# [What is being asked]
Could you please output only the lines from the one holding "Given: Invite participants via 邀请" through the end of the listing below, exactly as written and without pictures?

# [Record set]
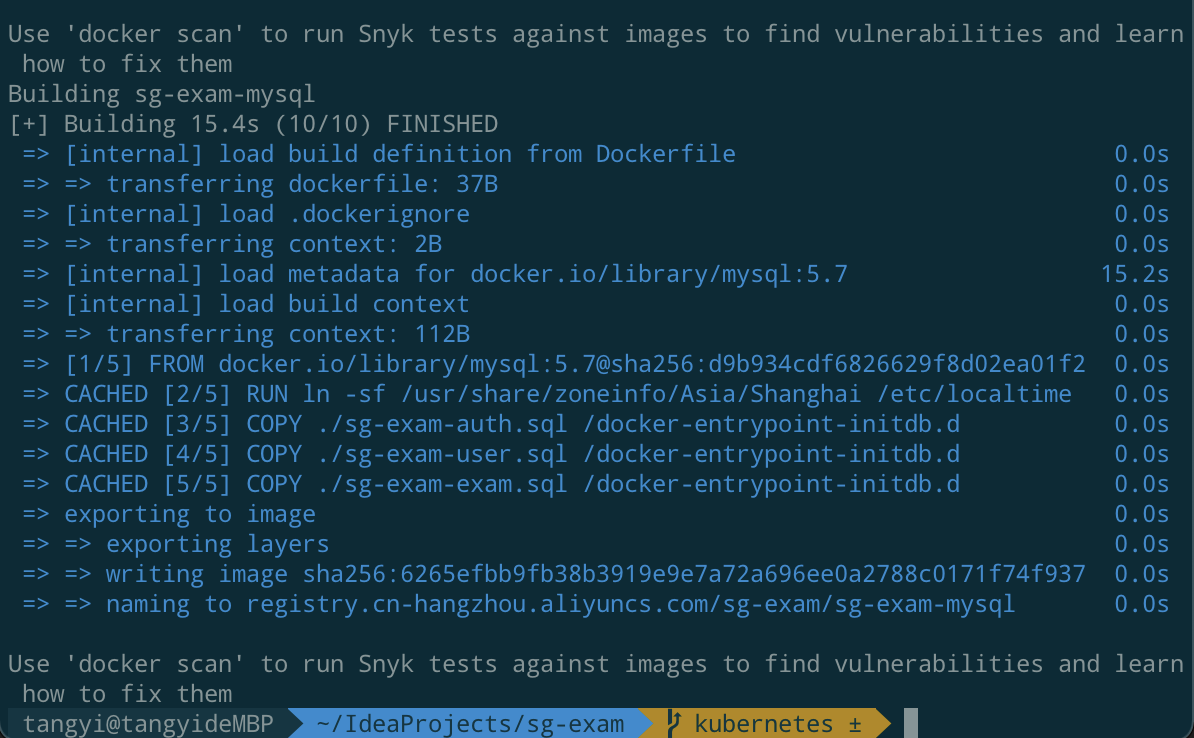Click the ./sg-exam-user.sql file path
Image resolution: width=1194 pixels, height=738 pixels.
point(442,454)
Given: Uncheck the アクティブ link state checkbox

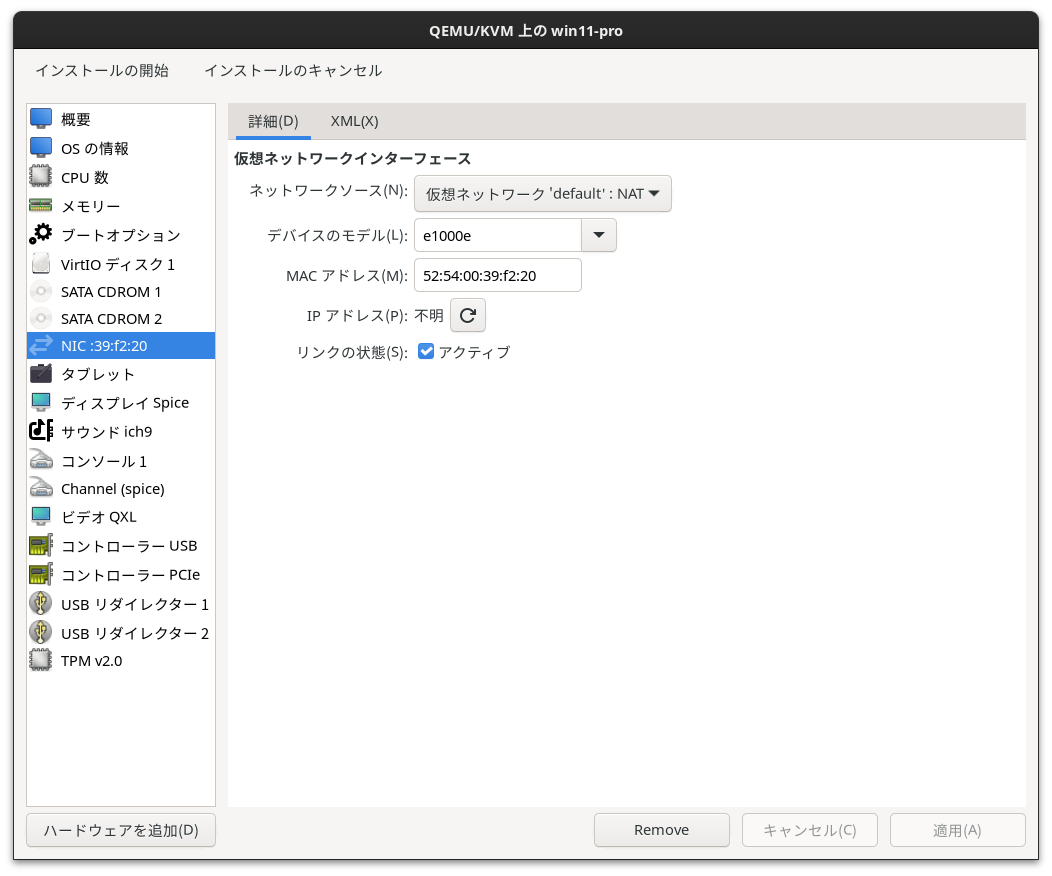Looking at the screenshot, I should 425,351.
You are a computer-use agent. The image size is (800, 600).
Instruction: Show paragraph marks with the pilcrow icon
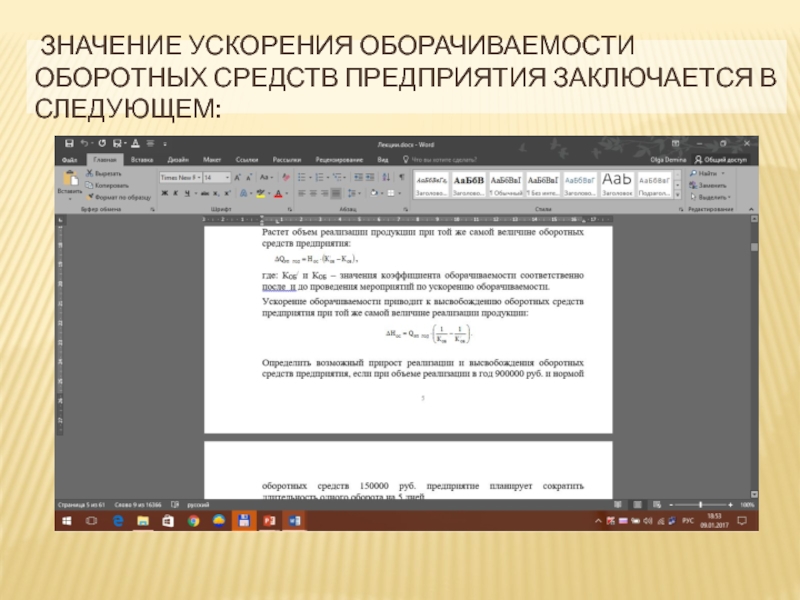(x=402, y=177)
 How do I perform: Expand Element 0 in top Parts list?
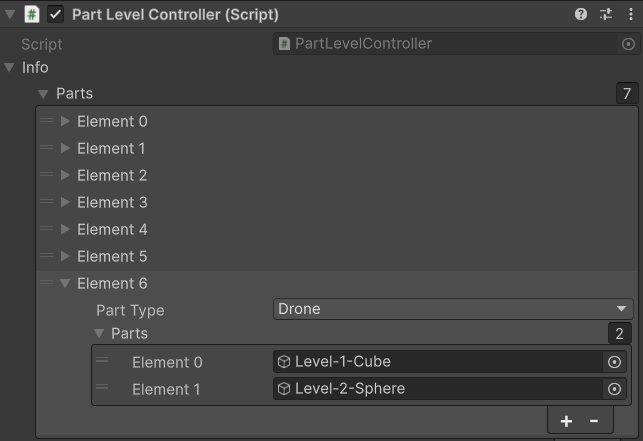tap(66, 122)
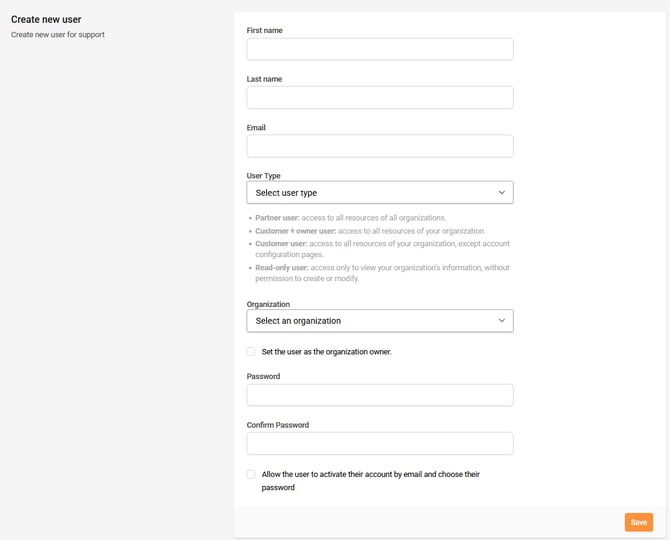Click the Password input field
Viewport: 670px width, 540px height.
(379, 395)
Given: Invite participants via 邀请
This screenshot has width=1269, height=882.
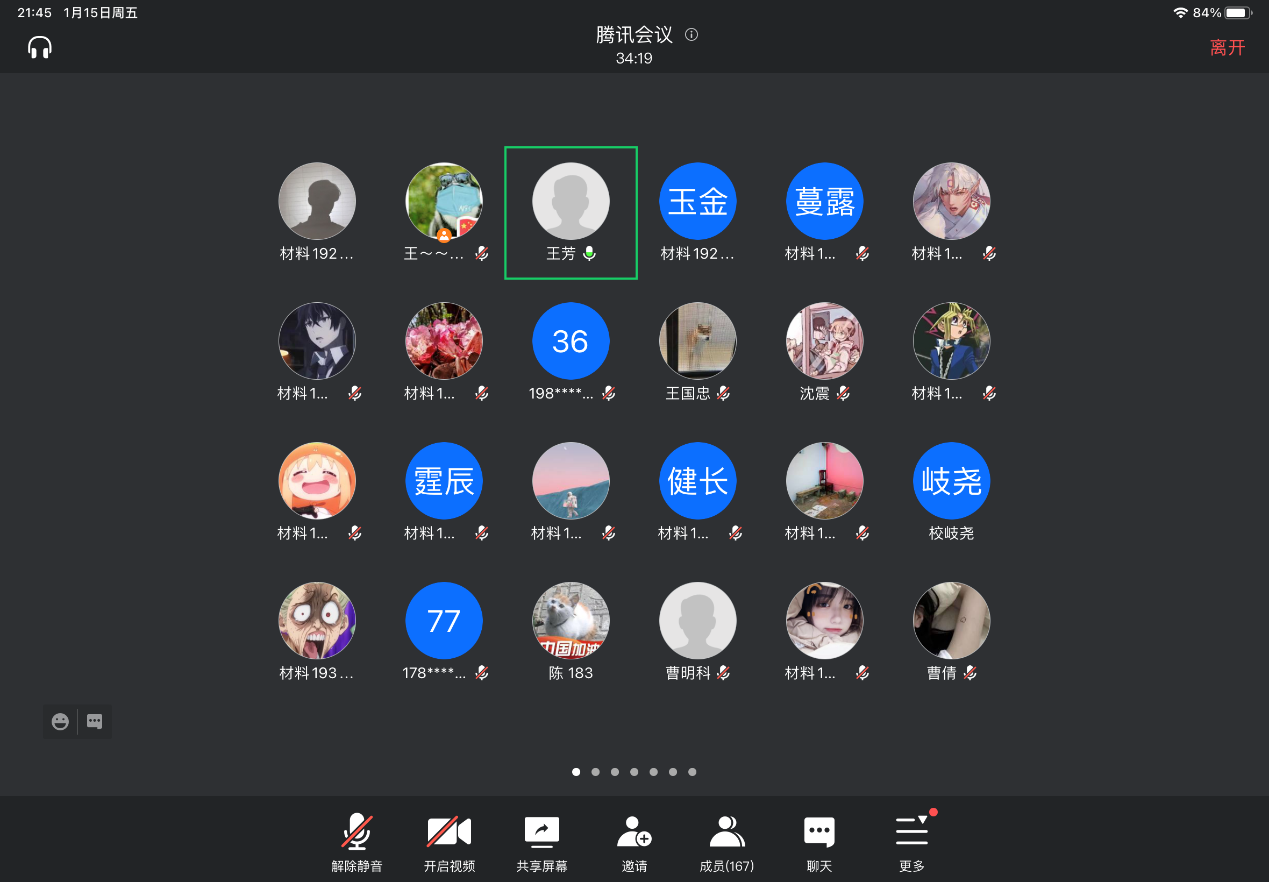Looking at the screenshot, I should [x=634, y=843].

# [Output for this exercise]
Given: Invite participants via 邀请
This screenshot has width=1269, height=882.
Looking at the screenshot, I should [x=634, y=843].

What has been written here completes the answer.